How agencies sabotage fundraisers – Part 2

Yesterday, I had a little rant about agencies that fail to set the right expectations when they encourage non-profits to hire a fundraiser. You can read it here.

Now for today’s post. If you’re an agency who’s going to tell a charity to employ a fundraiser, this is what the CEO, board and upper management need to know.

10 things agencies should tell non-profits about hiring a fundraiser

1. Fundraising is a long-term investment with input required from staff throughout the organisation.

This includes the CEO who personally thanks a major donor (or even a small donor). It includes the program staff who provide the information needed for a fundraiser to develop a compelling fundraising offer. And it includes the administrative officer who processes a gift then gets a receipt and thank you letter in the mail within three days.

All fundraising activities cannot be done by one person.

2. To do direct mail appeals well, your new fundraiser will need access to lots of expertise.

These include a direct response writer (not a comms writer), a graphic designer (who’s not a prima donna), a web developer (who understands usability rather than being a tech geek), a good printer and a mailhouse. That’s just for starters.

You have three choices. One, the new fundraiser does all of this and not much else. Two, the new fundraiser uses existing in-house resources if they’re available. Often they’re not. Or if you do have a writer, designer and a web developer in-house, they are not skilled in direct response. Or three, the new fundraiser outsources. This obviously requires money.

3. To properly steward your donors, you will need a good donor database. Your fundraiser cannot do her job without this.

If you cannot afford something like iMis or Raiser’s Edge then by all means use something cheaper… but have a longer-term plan to move to one of these systems when you can afford it. It’s worth it.

4. You need to make it easy for people to give. A phone number with a friendly person on the other end to accept a donation. A website with a clearly marked donate button on every page and simple online donation forms.

Otherwise your fundraiser will despair as she sees reports of donors hanging up after 3 minutes in a phone queue waiting to give (and many won’t wait that long). Or the 10% drop off in the donation process with every extra screen you make your donor click through to give online.

5. Recruiting monthly givers, major donors and bequestors takes a long time. A long time means years. Sometimes several years.

Your fundraiser will need resources to nurture donors towards becoming higher value givers. It will mean special mailings or a telephone campaign (or both) to qualified monthly giving and bequest prospects. It will mean a dedicated staff member and the CEO making telephone calls and visits to major donors prospects.
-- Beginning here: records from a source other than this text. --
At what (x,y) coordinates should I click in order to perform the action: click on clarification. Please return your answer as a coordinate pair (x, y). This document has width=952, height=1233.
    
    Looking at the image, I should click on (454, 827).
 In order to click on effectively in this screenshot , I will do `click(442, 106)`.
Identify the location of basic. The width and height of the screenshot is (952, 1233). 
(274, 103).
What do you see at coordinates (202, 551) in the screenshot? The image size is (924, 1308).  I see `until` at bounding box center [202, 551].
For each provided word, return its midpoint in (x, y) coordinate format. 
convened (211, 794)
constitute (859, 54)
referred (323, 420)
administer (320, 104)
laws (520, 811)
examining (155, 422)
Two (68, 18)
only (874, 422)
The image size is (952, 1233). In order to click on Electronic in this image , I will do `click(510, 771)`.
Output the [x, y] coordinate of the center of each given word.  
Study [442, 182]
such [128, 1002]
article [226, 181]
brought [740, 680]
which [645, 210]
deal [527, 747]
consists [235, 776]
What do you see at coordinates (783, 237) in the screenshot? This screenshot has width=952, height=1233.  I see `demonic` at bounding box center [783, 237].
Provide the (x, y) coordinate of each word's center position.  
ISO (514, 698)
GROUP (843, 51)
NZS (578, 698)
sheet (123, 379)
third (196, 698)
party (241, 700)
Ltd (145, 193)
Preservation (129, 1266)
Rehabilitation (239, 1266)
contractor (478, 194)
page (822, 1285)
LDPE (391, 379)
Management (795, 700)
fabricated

The tactics may vary in each organisation but you get the idea. Your fundraiser cannot do this alone and without resources.

6. If you acquire new donors, you must welcome and nurture them carefully. Especially in the year after they first give because many of them will never give you a second gift. That means some kind of welcome pack or telephone call. And letting them know how their gifts have made a difference. All this increases your retention rate.

Then refer to point 5.

7. You need the right administrative support. People who can efficiently process donations and send out receipts and thank you letters within three days not three weeks.

If you just can’t do three days? Then at least tell the donor over the phone or in a confirmation email that their receipt is coming within 10 days. And work towards cutting that time down!

8. You need dedicated donor relations staff who can answer questions from donors, fix up incorrect details and deal with complaints.

These people need to have a warm manner (both on the phone and in print). They should never make donors feel like they’re interrupting a busy day (even if they are). If you can do this, your non-profit will be streets ahead of the competition.

And please, these duties should not be tacked on to an already busy staff member’s role. I get that you may not have the capacity yet for this. But keep it in mind and plan for it.

9. The CEO and Board members must directly support the fundraiser when it comes to letter signing, visiting high value donors and actually asking for money.

They also should be financial supporters themselves. How can the fundraiser ask others, especially major donor prospects, for funds if the leaders of the non-profit won’t give themselves?

If the CEO and Board are uncomfortable with this notion, they need some fundraising re-education. Desperately.

10. Last but definitely not least. It should be obvious by now that your new fundraiser will need a budget.

Now I understand many small non-profits will not be able to afford or implement all of this straight away. But management must understand what will be required long-term if fundraising is going to pay off as it should.